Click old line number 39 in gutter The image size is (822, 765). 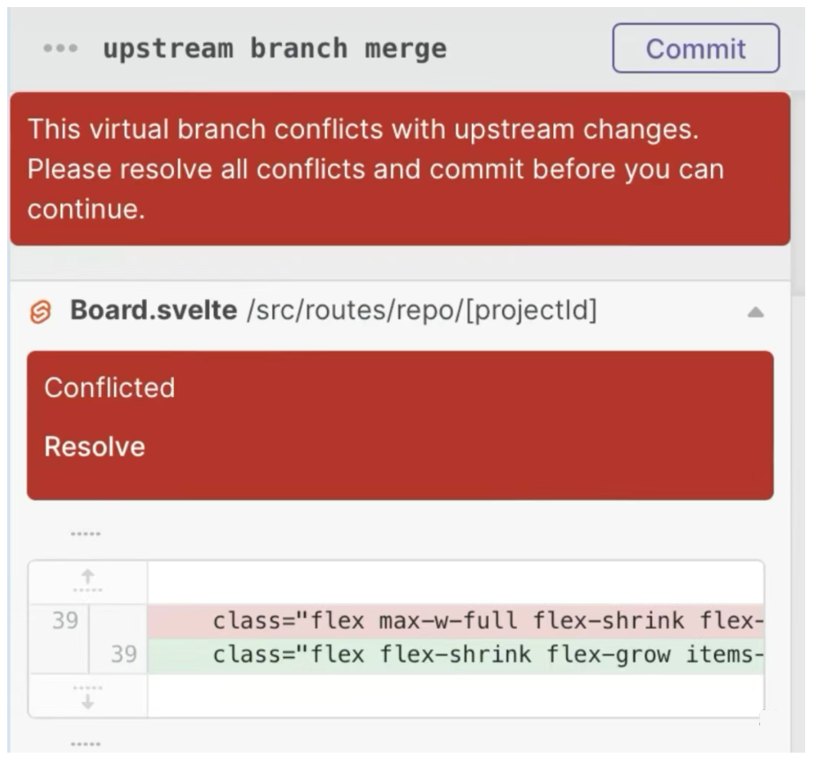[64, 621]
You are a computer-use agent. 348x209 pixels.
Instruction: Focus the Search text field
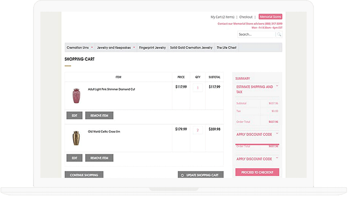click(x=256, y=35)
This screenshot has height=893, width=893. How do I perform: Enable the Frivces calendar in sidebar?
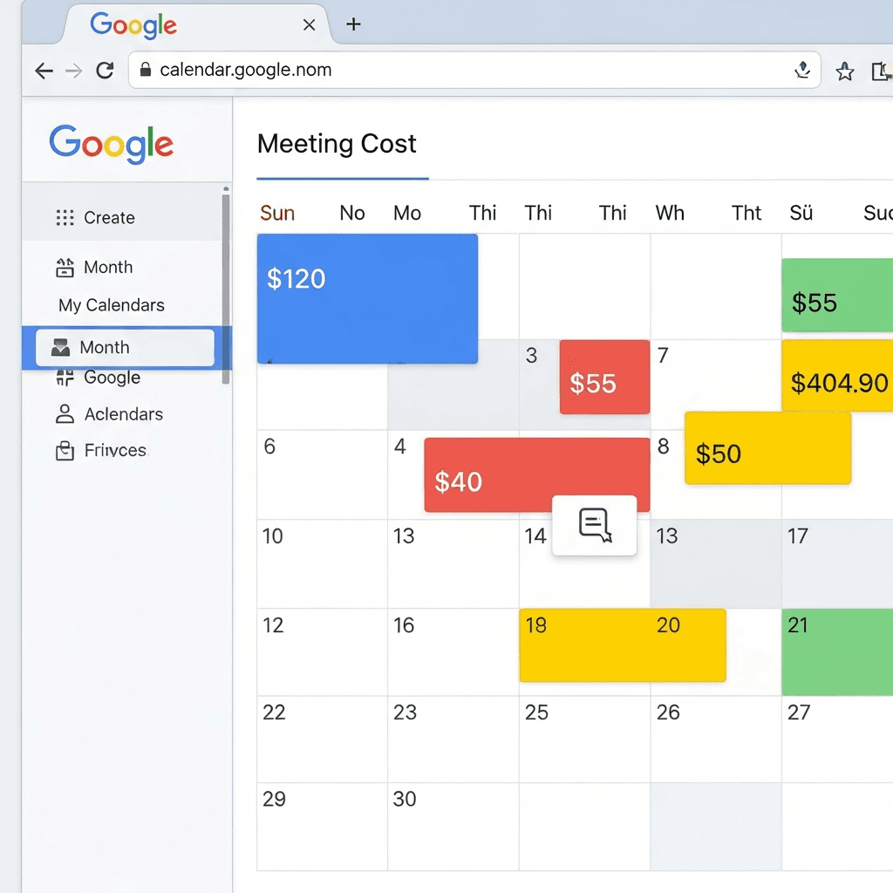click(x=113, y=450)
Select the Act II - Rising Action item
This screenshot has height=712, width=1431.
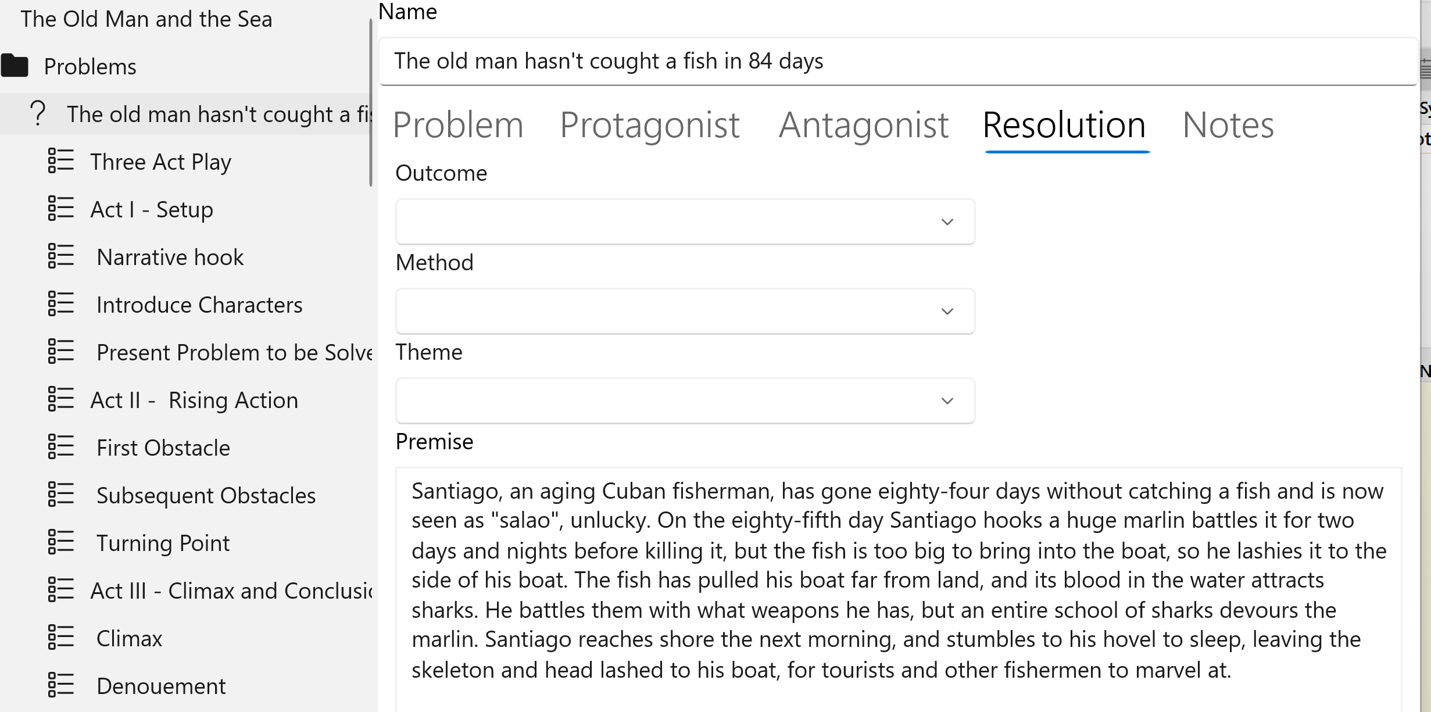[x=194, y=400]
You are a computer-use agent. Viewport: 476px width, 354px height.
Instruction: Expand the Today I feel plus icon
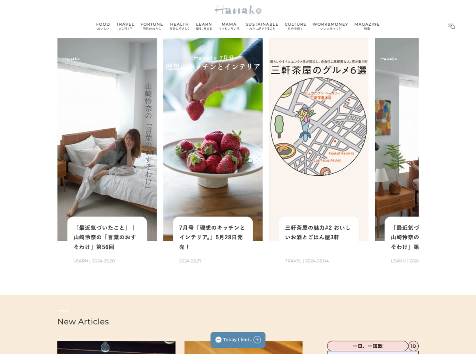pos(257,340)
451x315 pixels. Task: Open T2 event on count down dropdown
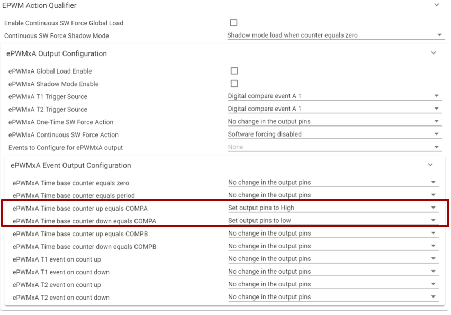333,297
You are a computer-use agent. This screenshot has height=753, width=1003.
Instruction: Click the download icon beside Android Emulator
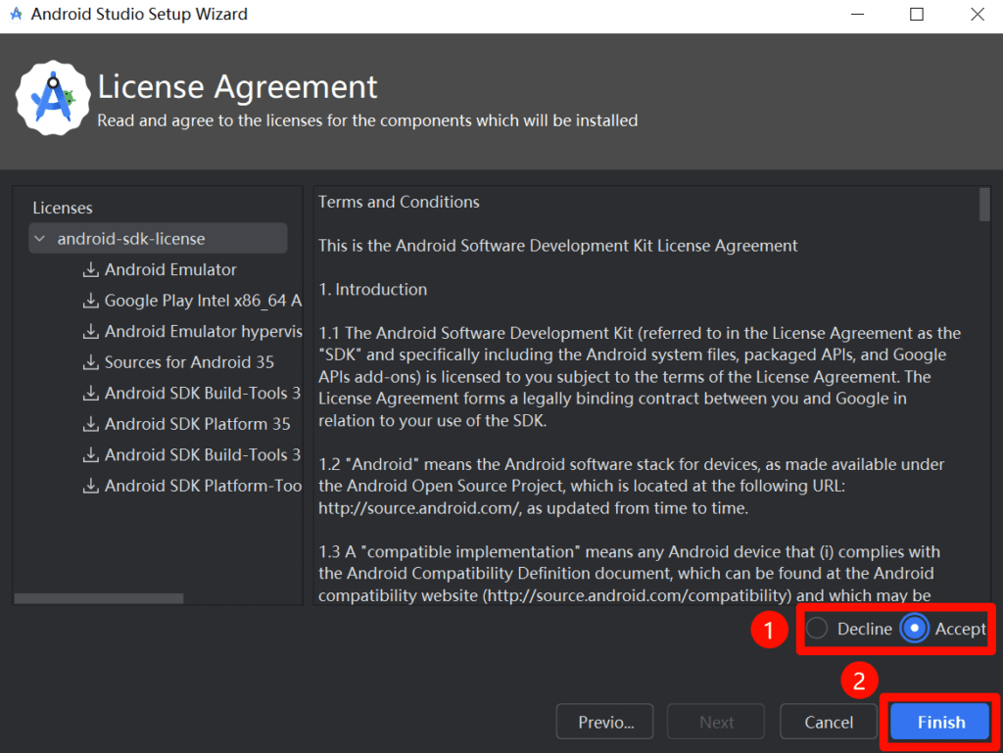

========================

• [About this exercise]:
From the entries above, copy every line where the word "computer" shows up.

• [Your response]:
You are a computer-use agent. 348x209 pixels.
You are a computer-use agent. Viewport: 476px width, 354px height.
You are a computer-use agent. This screenshot has height=753, width=1003.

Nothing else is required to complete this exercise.